The expected output is a copy of every line in the records with the string "computer".

======

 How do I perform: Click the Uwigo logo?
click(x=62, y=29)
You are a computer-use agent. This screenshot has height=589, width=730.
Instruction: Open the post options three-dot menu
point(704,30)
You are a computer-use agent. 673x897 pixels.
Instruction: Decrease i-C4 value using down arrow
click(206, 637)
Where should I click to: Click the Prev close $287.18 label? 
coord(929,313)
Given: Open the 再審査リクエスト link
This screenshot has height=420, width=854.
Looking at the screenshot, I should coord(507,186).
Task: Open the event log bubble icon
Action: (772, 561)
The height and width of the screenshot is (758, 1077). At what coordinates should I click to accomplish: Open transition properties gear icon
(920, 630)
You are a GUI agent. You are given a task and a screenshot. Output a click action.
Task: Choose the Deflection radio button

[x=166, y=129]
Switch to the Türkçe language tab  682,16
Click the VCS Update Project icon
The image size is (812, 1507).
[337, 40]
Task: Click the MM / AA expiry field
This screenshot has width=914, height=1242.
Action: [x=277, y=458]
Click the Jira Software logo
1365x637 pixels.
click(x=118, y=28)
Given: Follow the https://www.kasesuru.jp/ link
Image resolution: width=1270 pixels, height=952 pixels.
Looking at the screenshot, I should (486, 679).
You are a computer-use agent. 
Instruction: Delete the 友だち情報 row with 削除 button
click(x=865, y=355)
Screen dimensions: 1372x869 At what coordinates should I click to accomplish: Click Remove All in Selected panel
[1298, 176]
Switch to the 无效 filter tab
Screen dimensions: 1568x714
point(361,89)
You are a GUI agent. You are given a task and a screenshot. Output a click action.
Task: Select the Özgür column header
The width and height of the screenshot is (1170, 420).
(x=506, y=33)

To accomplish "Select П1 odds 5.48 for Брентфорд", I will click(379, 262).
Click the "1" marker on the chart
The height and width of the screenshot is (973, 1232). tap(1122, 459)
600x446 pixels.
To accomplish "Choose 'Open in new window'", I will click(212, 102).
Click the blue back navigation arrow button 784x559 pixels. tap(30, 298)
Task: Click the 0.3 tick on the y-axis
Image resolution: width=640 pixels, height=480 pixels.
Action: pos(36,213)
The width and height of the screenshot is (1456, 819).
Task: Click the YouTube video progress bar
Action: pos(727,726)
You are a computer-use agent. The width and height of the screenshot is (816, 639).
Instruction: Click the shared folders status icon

======

§ RESULT
You are a computer-use agent. This screenshot has height=589, width=730.
You are a computer-use agent. 673x897 pixels.
You are a computer-use agent. 
You are a computer-use agent. The width and height of the screenshot is (816, 639).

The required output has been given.